▶ [WHAT YOU SHOULD DO]: Find each line in the records below that contains the word "will", and copy it out.

== Segment start ==

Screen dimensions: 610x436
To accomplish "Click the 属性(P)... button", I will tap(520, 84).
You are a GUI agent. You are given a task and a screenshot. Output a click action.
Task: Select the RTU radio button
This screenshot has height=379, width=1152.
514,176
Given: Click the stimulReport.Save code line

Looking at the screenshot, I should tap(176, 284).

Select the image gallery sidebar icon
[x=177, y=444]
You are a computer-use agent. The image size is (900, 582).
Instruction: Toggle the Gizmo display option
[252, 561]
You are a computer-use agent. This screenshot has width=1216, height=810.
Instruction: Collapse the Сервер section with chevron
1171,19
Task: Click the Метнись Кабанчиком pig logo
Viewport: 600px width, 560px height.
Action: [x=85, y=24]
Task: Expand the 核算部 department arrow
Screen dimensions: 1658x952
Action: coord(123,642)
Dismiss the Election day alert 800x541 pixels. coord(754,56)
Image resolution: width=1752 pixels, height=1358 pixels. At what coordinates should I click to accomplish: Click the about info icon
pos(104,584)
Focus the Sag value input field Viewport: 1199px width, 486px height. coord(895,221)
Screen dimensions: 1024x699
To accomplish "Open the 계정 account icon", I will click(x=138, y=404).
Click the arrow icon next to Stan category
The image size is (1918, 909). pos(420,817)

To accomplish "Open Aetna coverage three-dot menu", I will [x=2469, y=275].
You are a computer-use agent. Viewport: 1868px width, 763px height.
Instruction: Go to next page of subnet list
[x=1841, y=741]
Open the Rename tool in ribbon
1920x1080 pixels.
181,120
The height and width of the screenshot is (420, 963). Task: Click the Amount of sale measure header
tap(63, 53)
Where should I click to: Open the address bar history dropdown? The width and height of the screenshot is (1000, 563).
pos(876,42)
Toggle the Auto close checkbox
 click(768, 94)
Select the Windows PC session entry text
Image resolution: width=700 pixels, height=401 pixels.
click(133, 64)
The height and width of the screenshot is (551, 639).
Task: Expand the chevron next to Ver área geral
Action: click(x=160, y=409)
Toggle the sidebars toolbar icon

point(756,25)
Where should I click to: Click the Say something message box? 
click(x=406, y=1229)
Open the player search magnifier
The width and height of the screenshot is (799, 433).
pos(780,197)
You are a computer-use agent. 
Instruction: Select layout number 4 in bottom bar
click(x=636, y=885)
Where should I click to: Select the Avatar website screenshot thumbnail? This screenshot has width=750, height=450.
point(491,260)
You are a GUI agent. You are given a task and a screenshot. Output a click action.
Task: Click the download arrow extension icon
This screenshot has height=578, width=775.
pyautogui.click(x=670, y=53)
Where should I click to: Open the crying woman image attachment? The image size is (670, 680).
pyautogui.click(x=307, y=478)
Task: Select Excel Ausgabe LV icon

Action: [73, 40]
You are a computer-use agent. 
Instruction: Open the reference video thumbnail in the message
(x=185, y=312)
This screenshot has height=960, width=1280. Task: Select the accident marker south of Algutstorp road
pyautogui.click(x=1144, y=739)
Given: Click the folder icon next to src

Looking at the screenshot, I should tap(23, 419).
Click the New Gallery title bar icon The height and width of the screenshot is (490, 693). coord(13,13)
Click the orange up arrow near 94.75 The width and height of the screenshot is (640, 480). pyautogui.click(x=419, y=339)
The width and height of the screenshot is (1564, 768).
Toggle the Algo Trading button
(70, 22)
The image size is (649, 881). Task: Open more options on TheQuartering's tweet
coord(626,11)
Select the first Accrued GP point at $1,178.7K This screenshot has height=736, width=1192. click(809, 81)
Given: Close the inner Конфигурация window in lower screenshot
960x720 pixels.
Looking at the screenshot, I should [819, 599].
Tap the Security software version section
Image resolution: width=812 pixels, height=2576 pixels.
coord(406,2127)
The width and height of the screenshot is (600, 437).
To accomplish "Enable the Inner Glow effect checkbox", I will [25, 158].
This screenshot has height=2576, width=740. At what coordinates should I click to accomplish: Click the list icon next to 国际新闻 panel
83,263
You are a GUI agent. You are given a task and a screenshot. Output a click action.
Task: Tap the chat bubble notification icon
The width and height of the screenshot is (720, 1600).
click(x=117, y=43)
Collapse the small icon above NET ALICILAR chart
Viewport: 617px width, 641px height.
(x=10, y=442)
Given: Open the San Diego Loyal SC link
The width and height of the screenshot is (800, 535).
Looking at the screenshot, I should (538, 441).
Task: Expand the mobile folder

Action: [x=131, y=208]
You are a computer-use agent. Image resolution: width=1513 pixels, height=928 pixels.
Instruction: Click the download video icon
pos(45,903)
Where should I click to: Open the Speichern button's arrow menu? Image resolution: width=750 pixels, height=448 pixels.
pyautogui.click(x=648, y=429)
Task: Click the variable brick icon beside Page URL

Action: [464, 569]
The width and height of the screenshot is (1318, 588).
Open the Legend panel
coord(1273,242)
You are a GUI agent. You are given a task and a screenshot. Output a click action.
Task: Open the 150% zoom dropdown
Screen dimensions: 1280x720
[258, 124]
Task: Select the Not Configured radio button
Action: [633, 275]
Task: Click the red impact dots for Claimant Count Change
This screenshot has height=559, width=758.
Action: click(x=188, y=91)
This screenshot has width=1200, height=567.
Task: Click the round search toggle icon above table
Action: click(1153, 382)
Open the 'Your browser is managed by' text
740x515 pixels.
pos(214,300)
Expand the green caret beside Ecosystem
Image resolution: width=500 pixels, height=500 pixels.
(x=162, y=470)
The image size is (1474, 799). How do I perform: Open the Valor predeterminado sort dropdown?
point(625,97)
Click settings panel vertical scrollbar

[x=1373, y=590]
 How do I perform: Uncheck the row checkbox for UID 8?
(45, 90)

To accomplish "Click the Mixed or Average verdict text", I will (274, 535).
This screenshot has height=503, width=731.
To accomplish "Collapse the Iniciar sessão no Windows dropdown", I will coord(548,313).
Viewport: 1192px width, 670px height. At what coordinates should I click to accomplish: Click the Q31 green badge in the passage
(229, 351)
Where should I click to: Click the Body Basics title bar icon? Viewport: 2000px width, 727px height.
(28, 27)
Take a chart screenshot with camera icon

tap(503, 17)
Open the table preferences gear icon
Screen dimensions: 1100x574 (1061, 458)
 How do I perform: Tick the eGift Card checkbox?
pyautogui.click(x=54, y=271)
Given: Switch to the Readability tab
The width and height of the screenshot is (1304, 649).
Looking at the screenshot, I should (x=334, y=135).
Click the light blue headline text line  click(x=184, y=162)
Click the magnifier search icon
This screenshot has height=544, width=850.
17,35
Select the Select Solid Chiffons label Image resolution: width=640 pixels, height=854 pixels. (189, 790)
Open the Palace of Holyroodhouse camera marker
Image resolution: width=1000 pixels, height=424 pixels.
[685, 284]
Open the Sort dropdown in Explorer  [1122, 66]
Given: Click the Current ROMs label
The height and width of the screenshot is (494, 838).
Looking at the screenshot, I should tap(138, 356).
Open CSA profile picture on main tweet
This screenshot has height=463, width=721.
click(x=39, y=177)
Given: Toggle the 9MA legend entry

== Segment end ==

▶ [EXERCISE SOLUTION]:
To accomplish "Click the 属性(P)... button", I will tap(520, 84).
To accomplish "Open the 계정 account icon", I will click(x=138, y=404).
To accomplish "Open Aetna coverage three-dot menu", I will [x=2469, y=275].
To accomplish "Enable the Inner Glow effect checkbox", I will [25, 158].
To accomplish "Click the Mixed or Average verdict text", I will (274, 535).
To accomplish "Collapse the Iniciar sessão no Windows dropdown", I will coord(548,313).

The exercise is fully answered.